My family moved to New York for work and we came to live in my grandmother’s house. I had this notion that she was Italian, but I did not know this mysterious property transferred down to me. I did not live in Italy. I did not speak Italian, so how could I be Italian? Well, perhaps it was the food. Every Sunday she’d cook pasta and make her own sauce. My mother made sauce too, and they both had a piece of paper with the recipe written down. Yes, that had to be it. The answer to the Italian mystery must have been some secret written in the sauce recipe for pasta night.

This question of heritage was made more complicated once I attended public school. Kids would ask “What are you?” and I’d say, “Italian.” “Why isn’t your name Italian? You don’t look Italian.” My blonde hair, blue eyes, and German last name didn’t bode well for my Italian theory. Kids would tell me I must be German, I must be Jewish, or I must be Russian. No one believed that I was Italian. Maybe I wasn’t. I asked my parents why our last name was Betz and they said because my father’s father was German, so that name was what was passed down. There it was. My one quarter German was suppressing my three quarters Italian. But I didn’t know what German food was. With grandma we ate Italian food, so surely I must have been Italian.

At school I met other Italian children who spoke the language. Compared to them, I simply felt like a pretender. I was an American. I didn’t have the grits to call myself an Italian-American. The hyphen made all the difference. Maybe I could be an Italian-German-American? Ahh two hyphens– but now I was venturing into some weird type of Euromutt territory, and that hardly felt like an identity at all.

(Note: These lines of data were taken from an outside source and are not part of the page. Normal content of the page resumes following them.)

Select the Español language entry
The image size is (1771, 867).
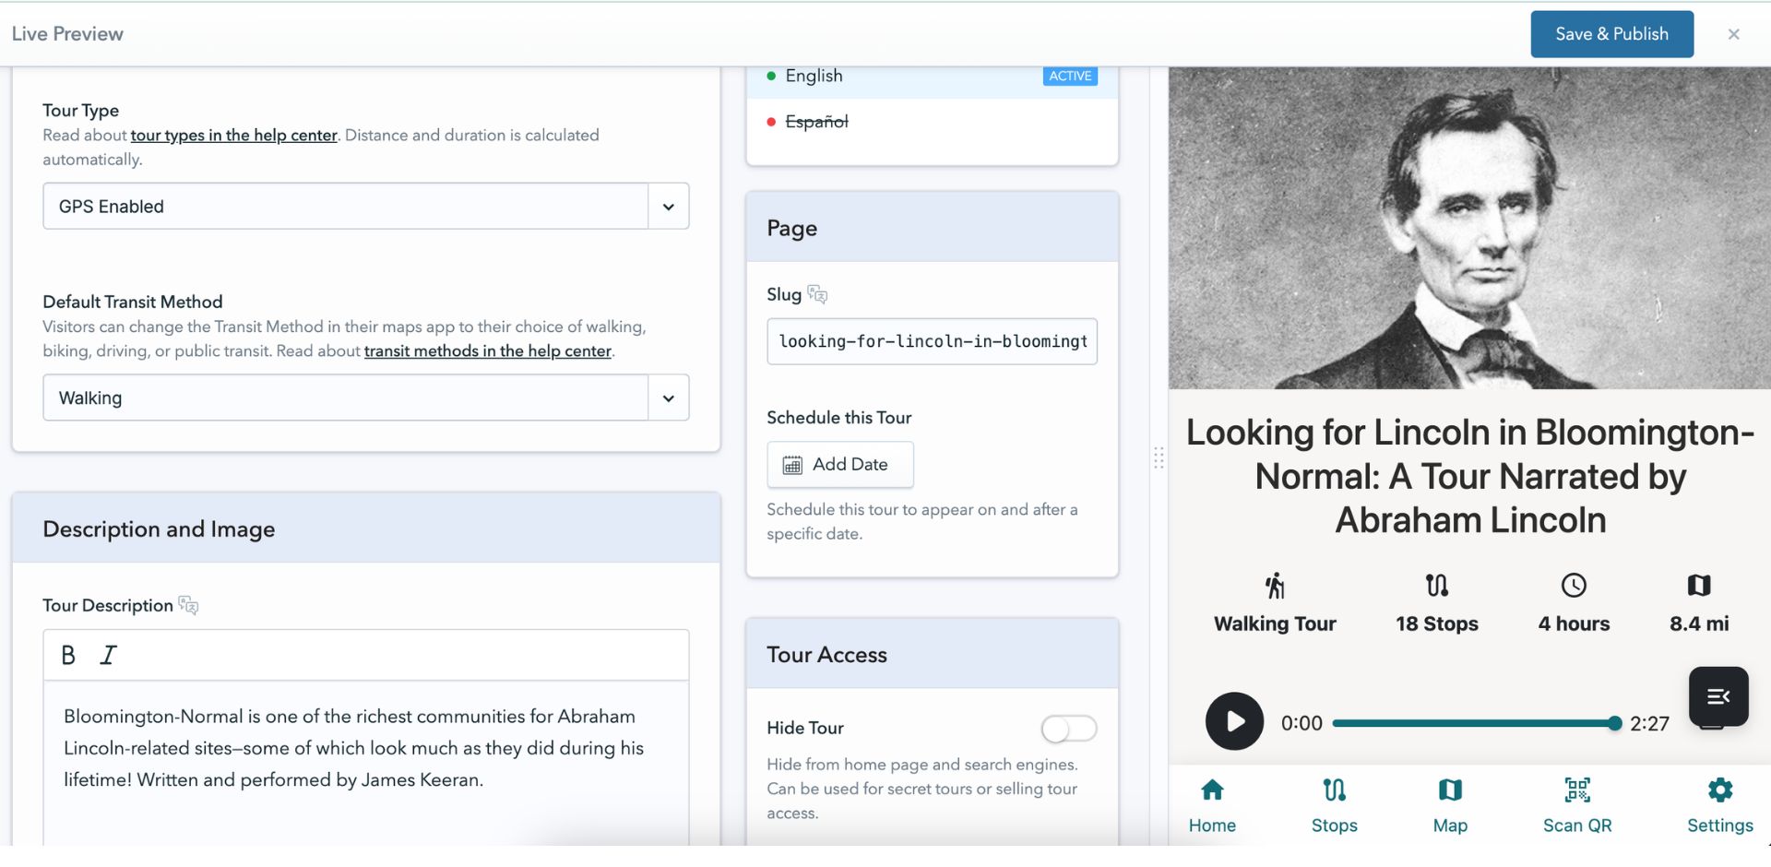[816, 122]
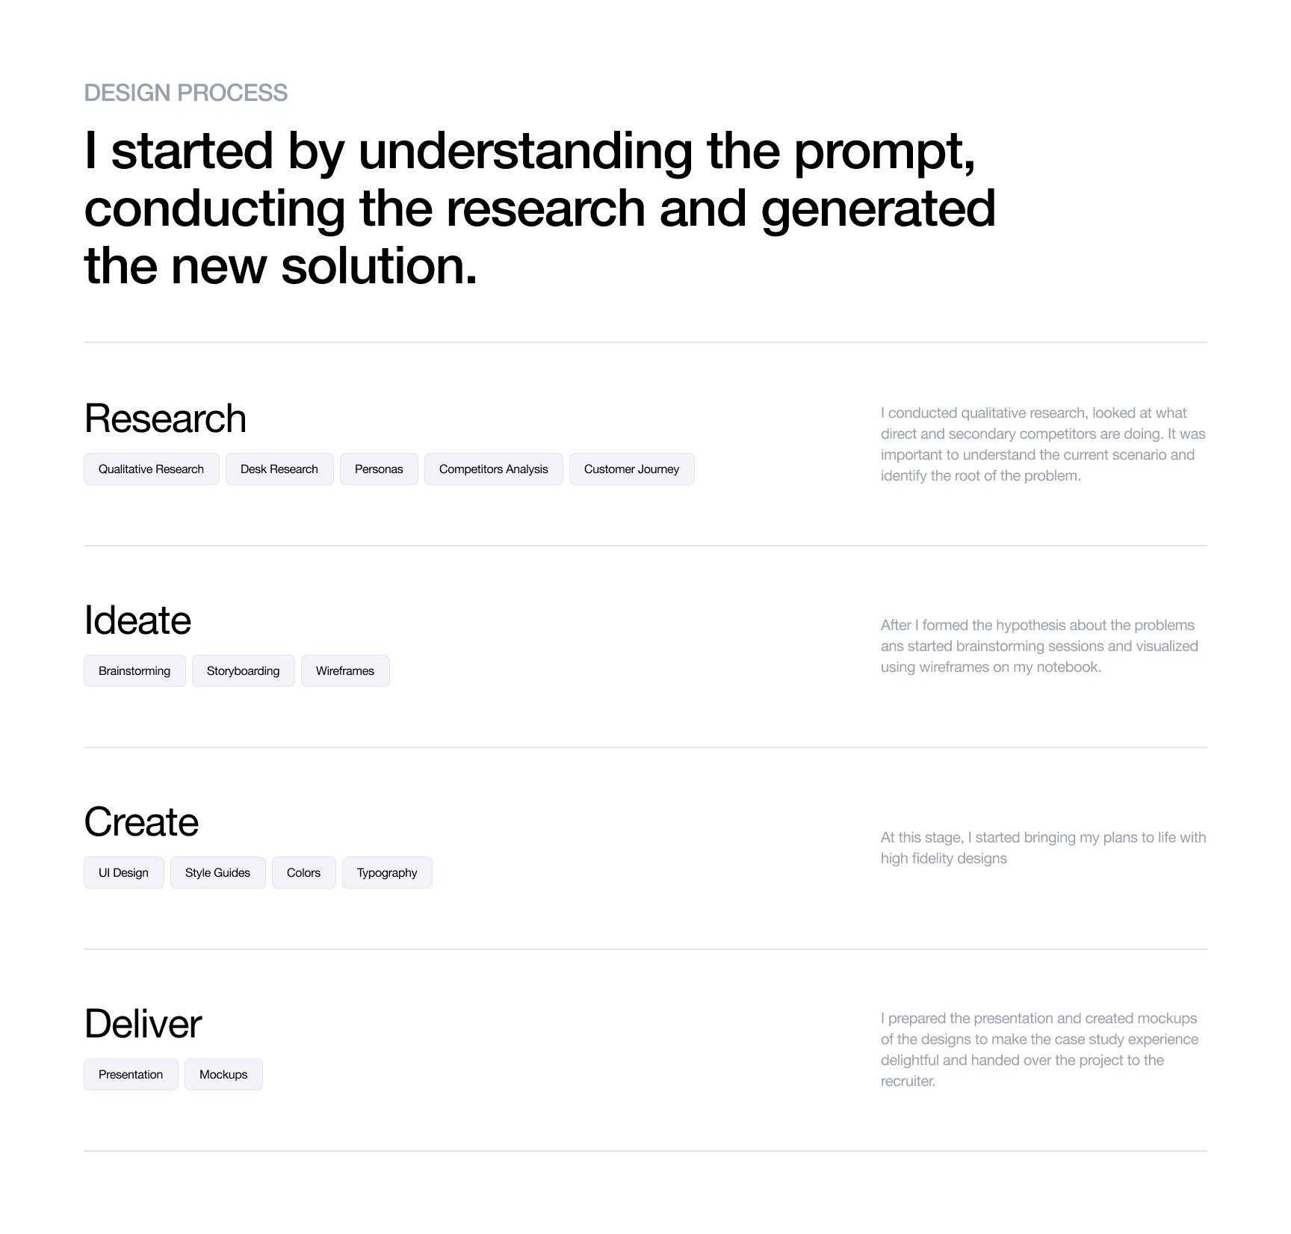Click the Style Guides tag
The width and height of the screenshot is (1291, 1234).
(x=217, y=872)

Sunday dinner was the reassurance I needed to continue calling myself Italian. Pasta after Church. That sounded Italian to me. We would sit at a round table, say grace, Grandpa would be laughing at something or another and we would first pass the garlic bread, then take pasta, then sauce, then meat, then cheese, and finally have salad at the end. Maybe I am not perfectly in tune with my heritage, but at the table I felt like I shared in their identity.